The key reason for this difference in mathematics from classical probability is that classically probabilities are determined by unknown variables, whereas in quantum theory probabilities result from the absence of determinism in the fundamental interactions of matter.
-
$\begingroup$ This is an interesting post but it doesn’t answer the question as to why wavefunctions collapse. You simply moved to goalpost to answer “why wavefunctions obey the Schrodinger equation?”. Maybe you can expand the first paragraph, which is relevant to the question? $\endgroup$ Commented Jul 26, 2020 at 18:19
-
$\begingroup$ @ZeroTheHero. I have expanded.

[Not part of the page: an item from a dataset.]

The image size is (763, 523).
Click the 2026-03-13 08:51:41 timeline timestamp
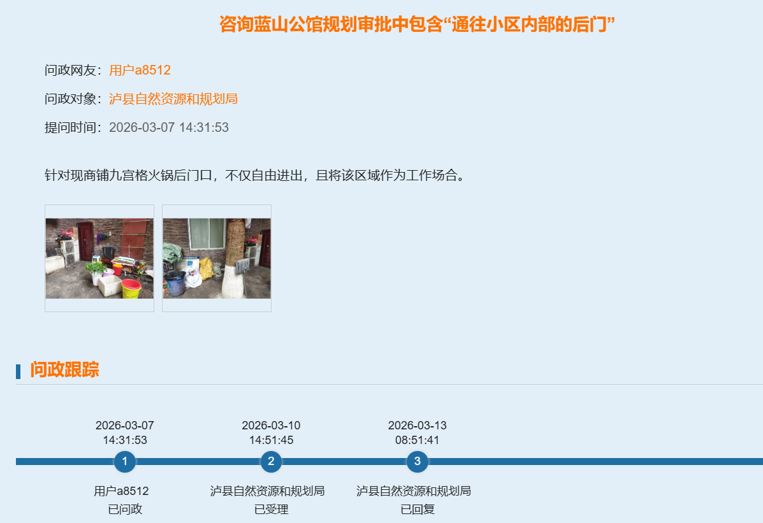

I hope this is clearer. $\endgroup$ Commented Jul 26, 2020 at 19:04
It is easy enough to explain away the collapse as a feature of the way we model quanta, a change of physical conditions requiring a new equation. Were that all there was to it, nobody would bother with all the other explanations. Quantum reality is much weirder than that.
Experimentalists have sent the spin of a "particle" down one path and its momentum down another, combining them back together at the far end. They use very sophisticated techniques of what one might call partial or pseudo-measurement to draw statistical information about the properties of many such "particles" without collapsing their wave functions. It is hard to justify the wave equations for each path as mere mathematical artefacts, there appears to be some physical reality underlying the phenomenon.
Given that the wave equation models something real which is physically distributed in some such way, we may note that the collapse is instantaneous and therefore nonlocal.
Consider a photon emitted by a star and travelling for a billion years. Its wavefront is vast beyond comprehension, yet collapses to nothing the instant it hits the astronomer's camera. Millions of almost identical photon waves pass by the camera as if it did not exist. Why this particular "hit" and not another one?
Some people have suggested that the photon is actually a tiny particle, whose trajectory is governed by hidden variables and if we knew those variables we would know its path. Provided such a hidden-variable theory respects nonlocality (which most don't), the idea can be made to work. But it tends to make the maths more complicated, as for example with Bohm & Hiley's pilot-wave model.
Others have claimed that it just looks like it happened that way because the Universe split into all possible outcomes and your particular copy of you just happens to be in the universe where the photon hit the camera; all the other parallel worlds left that particular camera dark.
There are various other ideas, such as quantum handshakes, but most just push the probability around, they don't explain the mechanism for its collapse. Or at least, I can't think of any others off hand.
If you feel that the proffered examples are on a par with the Flying Spaghetti Monster, you are far from alone. Fundamentally, it is one of the biggest and most long-standing conundrums of quantum physics and we have not the slightest idea what is going on. Hence the wide popularity (reflected in some other answers here) of seeking sanity in a simple mathematical sleight of hand; "Shut up and calculate".